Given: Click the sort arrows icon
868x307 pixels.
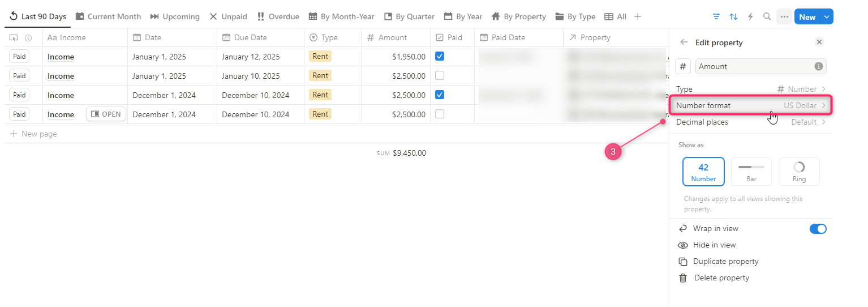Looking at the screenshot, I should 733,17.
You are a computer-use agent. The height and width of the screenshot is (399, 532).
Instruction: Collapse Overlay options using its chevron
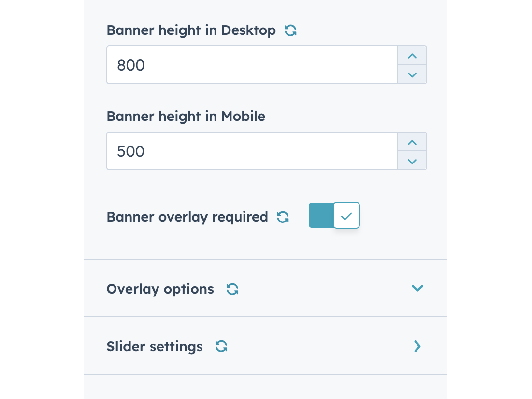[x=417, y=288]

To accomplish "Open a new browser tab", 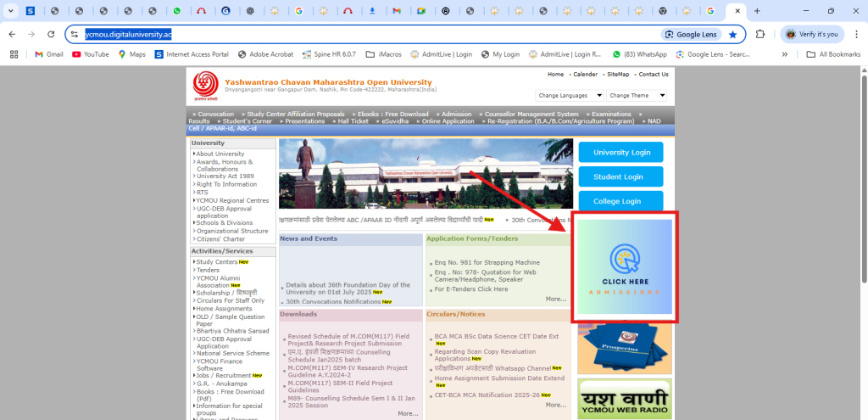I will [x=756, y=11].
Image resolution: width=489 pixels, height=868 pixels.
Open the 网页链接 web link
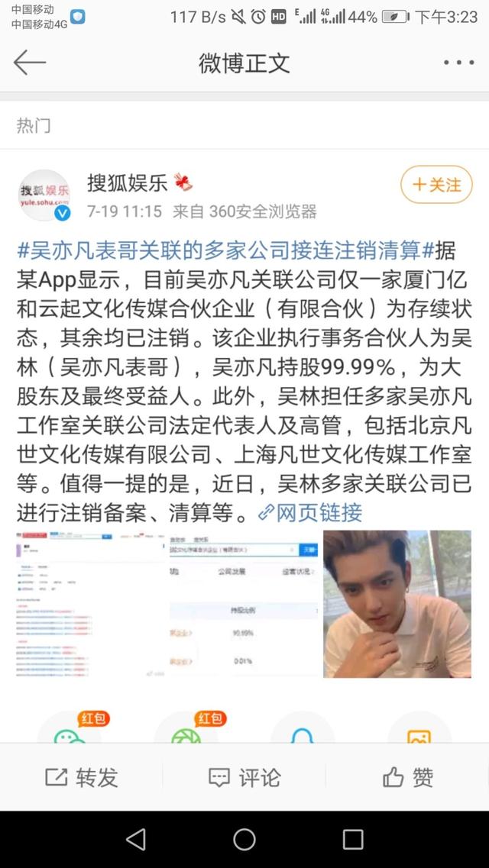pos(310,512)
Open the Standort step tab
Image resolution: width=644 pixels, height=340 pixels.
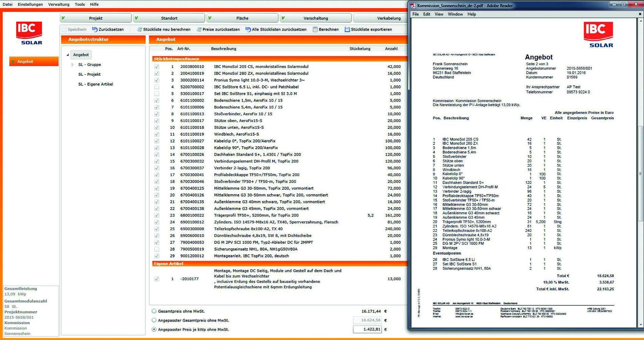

#### [Task prompt]
Return verbatim every line from the one holding "Image resolution: width=489" to the end of the records above. Do not copy the pictures.

#### [Solution for this task]
Image resolution: width=489 pixels, height=868 pixels.
Open the 网页链接 web link
pos(310,512)
Open the Standort step tab
Image resolution: width=644 pixels, height=340 pixels.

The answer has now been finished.